### To be done
Which lines in the items below contain the string "blue"? Pull out each one, matching case exactly.

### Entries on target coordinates

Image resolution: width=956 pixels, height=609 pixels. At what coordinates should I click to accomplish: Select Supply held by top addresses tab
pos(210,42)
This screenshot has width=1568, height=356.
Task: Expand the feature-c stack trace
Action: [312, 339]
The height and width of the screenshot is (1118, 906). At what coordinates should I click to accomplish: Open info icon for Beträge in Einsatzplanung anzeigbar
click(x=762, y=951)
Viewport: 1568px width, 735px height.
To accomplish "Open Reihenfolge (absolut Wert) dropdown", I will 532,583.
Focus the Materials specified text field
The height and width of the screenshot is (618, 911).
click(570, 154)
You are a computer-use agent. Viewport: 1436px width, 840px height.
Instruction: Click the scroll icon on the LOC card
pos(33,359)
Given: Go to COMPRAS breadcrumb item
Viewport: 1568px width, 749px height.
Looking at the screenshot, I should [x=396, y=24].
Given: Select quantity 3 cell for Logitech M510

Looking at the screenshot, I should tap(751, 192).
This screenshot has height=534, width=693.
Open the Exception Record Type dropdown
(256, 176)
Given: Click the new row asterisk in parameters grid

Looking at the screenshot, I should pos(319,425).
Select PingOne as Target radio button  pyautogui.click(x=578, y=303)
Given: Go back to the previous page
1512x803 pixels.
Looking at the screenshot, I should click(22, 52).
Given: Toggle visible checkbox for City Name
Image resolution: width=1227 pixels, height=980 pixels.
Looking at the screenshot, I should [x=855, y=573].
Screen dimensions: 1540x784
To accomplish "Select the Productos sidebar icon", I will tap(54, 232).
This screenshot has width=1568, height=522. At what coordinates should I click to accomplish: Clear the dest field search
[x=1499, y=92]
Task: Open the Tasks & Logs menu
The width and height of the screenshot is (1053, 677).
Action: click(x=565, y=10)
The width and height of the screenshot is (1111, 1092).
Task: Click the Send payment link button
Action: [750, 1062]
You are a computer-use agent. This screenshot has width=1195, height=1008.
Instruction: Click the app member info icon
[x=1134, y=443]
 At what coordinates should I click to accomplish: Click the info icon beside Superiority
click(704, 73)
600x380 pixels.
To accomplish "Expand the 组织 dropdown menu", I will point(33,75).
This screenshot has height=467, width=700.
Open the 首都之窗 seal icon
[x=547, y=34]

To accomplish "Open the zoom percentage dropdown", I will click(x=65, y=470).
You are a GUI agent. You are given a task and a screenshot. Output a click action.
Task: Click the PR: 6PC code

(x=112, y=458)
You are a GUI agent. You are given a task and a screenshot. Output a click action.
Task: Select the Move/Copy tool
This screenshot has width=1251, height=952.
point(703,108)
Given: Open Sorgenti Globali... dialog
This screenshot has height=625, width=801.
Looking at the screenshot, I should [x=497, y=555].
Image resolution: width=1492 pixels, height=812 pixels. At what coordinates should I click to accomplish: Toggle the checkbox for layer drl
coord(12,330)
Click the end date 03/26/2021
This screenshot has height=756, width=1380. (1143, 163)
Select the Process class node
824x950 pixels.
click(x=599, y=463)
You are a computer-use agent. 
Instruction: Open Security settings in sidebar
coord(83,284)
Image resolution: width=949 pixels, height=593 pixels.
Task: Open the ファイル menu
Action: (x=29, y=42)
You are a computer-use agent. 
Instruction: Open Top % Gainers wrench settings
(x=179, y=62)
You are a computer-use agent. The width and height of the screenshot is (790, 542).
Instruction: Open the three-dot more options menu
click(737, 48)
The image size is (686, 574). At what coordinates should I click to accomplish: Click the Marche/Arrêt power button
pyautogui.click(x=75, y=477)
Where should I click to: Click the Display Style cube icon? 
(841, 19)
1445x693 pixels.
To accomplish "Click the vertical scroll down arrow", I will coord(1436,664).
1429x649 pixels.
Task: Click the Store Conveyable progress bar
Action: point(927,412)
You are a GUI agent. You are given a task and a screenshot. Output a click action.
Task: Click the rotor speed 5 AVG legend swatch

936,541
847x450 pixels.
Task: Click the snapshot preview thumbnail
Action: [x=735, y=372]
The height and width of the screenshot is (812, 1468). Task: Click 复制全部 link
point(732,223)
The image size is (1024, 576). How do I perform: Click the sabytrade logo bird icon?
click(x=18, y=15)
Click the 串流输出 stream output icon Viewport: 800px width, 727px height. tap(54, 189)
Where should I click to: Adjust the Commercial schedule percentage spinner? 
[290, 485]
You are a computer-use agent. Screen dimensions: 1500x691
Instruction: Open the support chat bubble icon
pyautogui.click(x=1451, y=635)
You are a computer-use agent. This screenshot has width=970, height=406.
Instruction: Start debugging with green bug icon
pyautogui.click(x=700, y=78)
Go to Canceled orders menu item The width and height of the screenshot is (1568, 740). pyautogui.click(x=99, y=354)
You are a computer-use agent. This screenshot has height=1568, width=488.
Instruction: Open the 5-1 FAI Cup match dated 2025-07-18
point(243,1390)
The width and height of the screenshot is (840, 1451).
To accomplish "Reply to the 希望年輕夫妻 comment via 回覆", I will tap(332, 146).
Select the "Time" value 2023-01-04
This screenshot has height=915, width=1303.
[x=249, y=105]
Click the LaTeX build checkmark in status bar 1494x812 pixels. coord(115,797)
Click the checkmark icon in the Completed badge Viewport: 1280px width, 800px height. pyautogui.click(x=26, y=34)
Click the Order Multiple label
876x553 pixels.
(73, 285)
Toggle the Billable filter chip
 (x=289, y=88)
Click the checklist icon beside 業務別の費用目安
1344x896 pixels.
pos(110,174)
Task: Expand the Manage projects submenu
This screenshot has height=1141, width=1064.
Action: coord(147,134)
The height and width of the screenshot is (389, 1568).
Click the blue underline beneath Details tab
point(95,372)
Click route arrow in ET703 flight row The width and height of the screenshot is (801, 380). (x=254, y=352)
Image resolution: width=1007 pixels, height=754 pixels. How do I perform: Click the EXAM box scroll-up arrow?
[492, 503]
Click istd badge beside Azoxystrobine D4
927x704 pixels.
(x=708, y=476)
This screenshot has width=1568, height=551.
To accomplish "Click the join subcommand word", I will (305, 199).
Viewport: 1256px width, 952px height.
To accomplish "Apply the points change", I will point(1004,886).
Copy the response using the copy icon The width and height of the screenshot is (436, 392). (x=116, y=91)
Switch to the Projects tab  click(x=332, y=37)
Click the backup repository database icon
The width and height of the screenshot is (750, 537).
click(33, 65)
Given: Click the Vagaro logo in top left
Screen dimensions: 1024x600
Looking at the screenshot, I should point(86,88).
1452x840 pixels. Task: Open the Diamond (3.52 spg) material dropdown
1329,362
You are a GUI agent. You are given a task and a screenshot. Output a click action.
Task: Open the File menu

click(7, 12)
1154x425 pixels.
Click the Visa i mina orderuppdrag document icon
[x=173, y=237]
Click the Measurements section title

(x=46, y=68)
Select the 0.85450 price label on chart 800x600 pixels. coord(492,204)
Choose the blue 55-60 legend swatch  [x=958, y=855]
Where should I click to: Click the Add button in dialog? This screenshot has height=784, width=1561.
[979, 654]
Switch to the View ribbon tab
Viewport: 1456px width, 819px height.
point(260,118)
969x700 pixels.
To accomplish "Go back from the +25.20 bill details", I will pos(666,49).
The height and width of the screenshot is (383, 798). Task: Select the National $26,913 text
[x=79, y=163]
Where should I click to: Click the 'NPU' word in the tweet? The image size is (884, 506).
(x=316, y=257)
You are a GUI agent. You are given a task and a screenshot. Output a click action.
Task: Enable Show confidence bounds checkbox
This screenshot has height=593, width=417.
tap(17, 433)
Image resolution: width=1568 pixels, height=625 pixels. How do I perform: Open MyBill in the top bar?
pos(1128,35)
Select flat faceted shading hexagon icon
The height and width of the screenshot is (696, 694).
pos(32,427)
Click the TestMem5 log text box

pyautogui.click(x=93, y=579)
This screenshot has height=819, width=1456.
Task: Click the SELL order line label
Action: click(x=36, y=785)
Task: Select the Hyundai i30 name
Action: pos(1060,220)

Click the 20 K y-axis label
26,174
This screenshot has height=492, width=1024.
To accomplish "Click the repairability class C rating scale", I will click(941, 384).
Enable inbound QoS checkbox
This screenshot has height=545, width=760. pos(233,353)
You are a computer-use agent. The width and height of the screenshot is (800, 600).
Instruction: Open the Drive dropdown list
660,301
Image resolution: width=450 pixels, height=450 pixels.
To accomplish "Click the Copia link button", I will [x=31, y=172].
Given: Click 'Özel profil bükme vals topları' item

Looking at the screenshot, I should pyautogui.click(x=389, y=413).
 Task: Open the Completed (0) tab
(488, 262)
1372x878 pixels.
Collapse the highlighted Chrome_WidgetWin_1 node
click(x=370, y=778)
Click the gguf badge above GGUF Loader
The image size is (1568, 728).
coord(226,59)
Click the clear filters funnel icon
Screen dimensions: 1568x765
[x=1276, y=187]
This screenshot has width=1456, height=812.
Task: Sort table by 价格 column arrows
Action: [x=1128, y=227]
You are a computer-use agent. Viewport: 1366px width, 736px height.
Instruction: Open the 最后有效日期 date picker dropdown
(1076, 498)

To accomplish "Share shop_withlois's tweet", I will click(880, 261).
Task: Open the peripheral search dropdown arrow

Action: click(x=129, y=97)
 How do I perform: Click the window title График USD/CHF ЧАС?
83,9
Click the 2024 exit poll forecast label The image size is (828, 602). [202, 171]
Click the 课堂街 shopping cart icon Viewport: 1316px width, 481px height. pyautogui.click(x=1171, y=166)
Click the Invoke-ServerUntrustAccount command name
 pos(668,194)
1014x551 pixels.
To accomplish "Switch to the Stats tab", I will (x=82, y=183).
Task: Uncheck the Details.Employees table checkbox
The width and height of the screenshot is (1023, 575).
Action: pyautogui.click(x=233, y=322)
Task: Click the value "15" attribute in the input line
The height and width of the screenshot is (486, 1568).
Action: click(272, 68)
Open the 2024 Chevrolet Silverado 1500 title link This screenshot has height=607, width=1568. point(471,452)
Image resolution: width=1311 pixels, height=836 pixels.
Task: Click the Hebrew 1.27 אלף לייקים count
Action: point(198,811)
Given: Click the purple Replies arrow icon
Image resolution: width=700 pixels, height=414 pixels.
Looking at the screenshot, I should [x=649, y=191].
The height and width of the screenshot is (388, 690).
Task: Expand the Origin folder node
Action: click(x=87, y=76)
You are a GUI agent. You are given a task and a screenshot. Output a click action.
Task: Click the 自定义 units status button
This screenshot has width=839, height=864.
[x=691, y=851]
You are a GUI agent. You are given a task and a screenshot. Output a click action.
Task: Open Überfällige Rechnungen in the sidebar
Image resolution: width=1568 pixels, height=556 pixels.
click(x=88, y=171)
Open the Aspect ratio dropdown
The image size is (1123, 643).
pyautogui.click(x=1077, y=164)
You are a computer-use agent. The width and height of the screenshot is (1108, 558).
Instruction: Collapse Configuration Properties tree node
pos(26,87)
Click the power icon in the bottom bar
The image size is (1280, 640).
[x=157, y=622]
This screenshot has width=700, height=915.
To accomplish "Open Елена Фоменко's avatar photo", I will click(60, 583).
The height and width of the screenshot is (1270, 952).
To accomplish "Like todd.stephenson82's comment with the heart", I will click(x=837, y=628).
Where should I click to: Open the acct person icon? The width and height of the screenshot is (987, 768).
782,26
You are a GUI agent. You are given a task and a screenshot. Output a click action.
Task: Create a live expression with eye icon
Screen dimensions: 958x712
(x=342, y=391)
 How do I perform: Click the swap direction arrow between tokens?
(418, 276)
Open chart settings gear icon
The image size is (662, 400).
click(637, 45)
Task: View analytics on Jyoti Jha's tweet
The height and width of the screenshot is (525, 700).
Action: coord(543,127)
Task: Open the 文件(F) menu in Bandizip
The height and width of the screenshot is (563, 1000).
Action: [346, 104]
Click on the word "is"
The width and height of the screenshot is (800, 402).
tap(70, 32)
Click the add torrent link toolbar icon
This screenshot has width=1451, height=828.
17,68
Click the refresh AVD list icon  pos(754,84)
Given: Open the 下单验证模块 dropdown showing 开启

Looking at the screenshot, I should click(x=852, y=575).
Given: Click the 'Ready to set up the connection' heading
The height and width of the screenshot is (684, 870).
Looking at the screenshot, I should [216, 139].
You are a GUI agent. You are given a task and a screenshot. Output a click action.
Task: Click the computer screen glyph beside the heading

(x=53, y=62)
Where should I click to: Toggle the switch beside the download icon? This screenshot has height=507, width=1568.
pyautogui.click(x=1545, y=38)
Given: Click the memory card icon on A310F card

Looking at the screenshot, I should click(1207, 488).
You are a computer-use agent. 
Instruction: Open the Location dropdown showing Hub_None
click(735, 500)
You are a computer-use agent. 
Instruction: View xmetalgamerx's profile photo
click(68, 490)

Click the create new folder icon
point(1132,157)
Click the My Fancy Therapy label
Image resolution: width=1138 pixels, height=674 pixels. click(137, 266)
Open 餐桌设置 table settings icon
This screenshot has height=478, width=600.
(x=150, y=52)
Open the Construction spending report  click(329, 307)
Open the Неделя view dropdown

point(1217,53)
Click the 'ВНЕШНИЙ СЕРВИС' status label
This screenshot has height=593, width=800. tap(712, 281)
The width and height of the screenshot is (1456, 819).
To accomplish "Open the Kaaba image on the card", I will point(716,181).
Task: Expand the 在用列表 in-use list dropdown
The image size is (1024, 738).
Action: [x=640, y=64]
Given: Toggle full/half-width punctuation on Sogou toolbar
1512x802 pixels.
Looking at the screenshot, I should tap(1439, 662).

### Written answer
Click the blue underline beneath Details tab
Choose the blue 55-60 legend swatch  [x=958, y=855]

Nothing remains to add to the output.